To perform the comprehensive evaluation of the knee treatment (apart from stability), subjective evaluation of the knee function and patients’ QOL is needed. To assess this, we used KOOS-Child Knee Survey and have noted an improvement with excellent results at 2 years follow-up in all five aspects of this survey (ADL, sports and recreation function, knee-related QOL, and knee-related pain and symptoms) [18, 22]. Moreover, the highest improvement was noted in QOL (from 14.8 to 87.9 points), and in sports and recreational function (from 21.9 to 88.6 points). On the other hand, the decrease of pain and knee-related symptoms, and improvement in daily living activities also bring the scores up to remarkable levels.

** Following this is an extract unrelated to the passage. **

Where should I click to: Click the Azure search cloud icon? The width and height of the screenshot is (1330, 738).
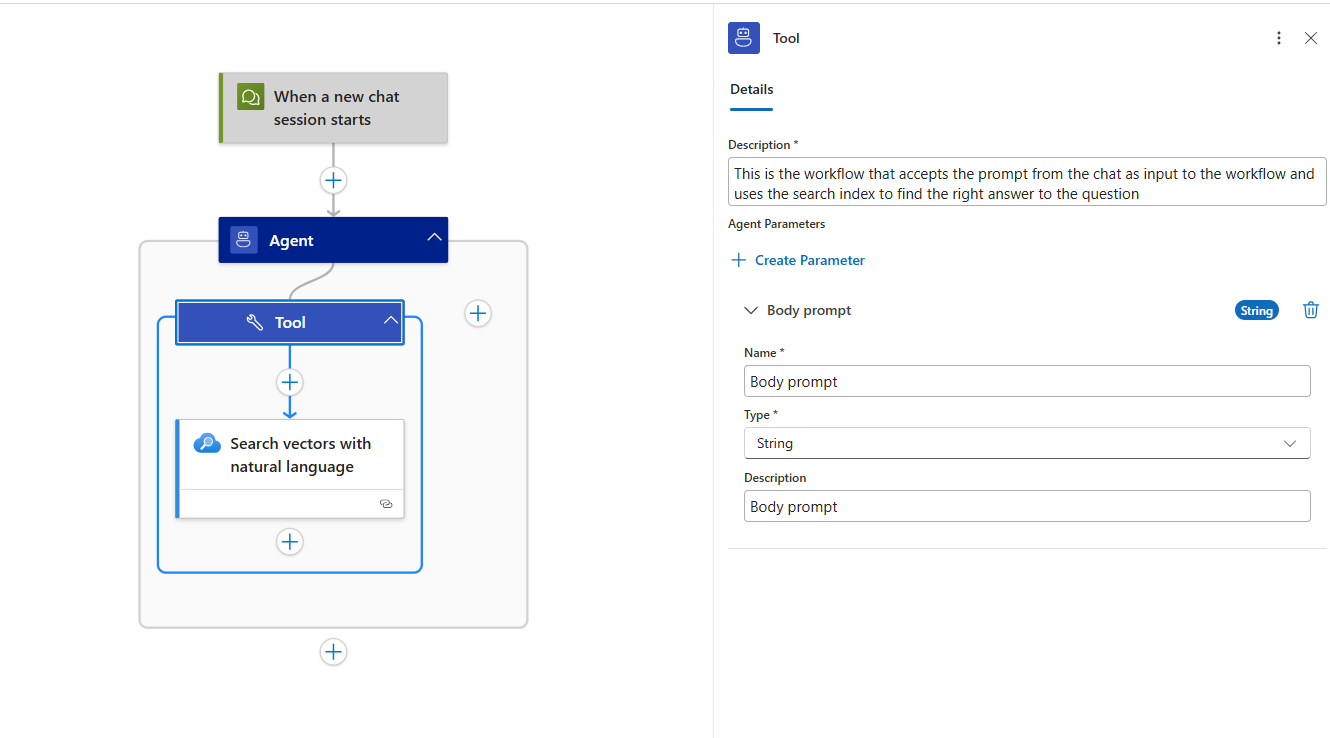coord(207,444)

When relating the results obtained here to what was published previously by Cootjans et al. [6], the modified Grammont and Langenskiöld technique gives the highest improvement in terms of QOL, sports activities, pain, and other knee-related symptoms compared to other surgical techniques. Meanwhile, other surgical techniques yield comparable results only in ADL [6, 17].

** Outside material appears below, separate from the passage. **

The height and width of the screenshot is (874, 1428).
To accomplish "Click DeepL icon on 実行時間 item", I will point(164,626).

As for anterior knee pain and other knee-related symptoms, there was only one reported case (7.1%) with symptoms present (patellar grind test positive) during the clinical knee examination.

Furthermore, knee-related symptoms with Kujala Anterior Knee Pain Scale (a valid and reliable measure used for epidemiologic screening) were analyzed [11]. Two years after undergoing the modified Grammont and Langenskiöld procedure, Kujala score has increased notably by approximately 31 points (from 51.1 to 81.7). Comparison of these results to those obtained by other techniques previously published shows similar final outcome; however, most of the other studies do not present the scores before surgical correction, as presented in our research [12, 24, 26]. It must be emphasized that these comparisons are approximate, since the treated groups varied considerably in terms of age and severity of the instability.

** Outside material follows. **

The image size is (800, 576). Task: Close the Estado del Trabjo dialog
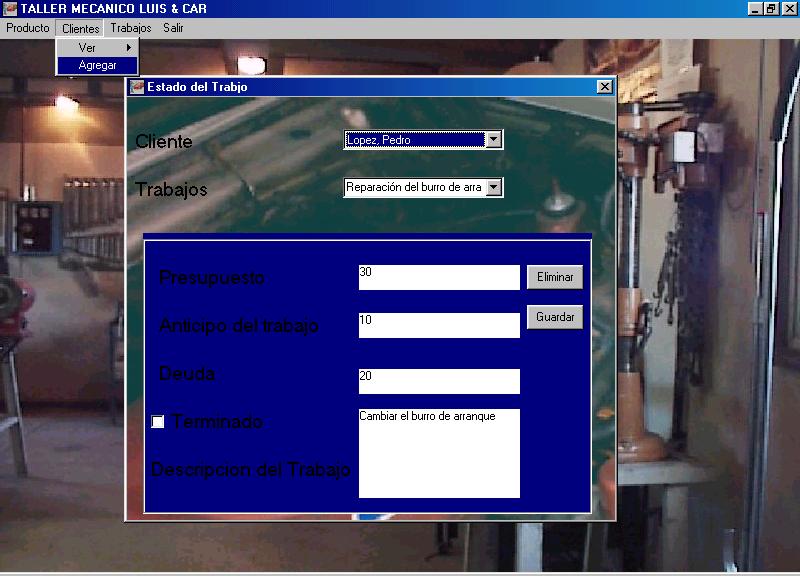click(x=605, y=87)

Besides the retrospective design, the main limitation of this study is the limited cohort size due to the fact that this is a relatively rare condition. However, most of the published studies concerning this issue had similar or an even smaller number of patients, especially for habitual dislocations [3, 9, 12, 17]. Since our patients did not have an MRI done preoperatively, the indications for the patellar ligament realignment were arbitrary. However, this was not considered due to the following reasons: there is no existing norm of TT–TG distance for children, the patients showed no signs of intra-articular lesions, and MRI in children may require general anesthesia.

The other limitation is the follow-up period. However, 2 years is a sufficient time frame to reveal the most important complications related to growth, since all the patients were at their growing stage during the follow-up time. Finally, the control group was not presented as this was not the purpose of this study. Therefore, our results were compared to the results of other research concerning patella dislocations. Longer observation time and comparative study would be needed to draw a final conclusion.

Conclusion

This is the first study concerning application of the modified Grammont and Langenskiöld technique in habitual patellar dislocations. This combined approach yields promising mid-term clinical results in terms of knee stability, recurrence risk, decrease in pain, and knee function in patients with challenging cases of patellofemoral joint dislocation. Moreover, this technique did not cause any changes to the limb axis, length, or the height of the patella within the observation period. Therefore, it may become an alternative for the most popular realigning techniques in immature patients such as the MPFL reconstruction with distal realignment.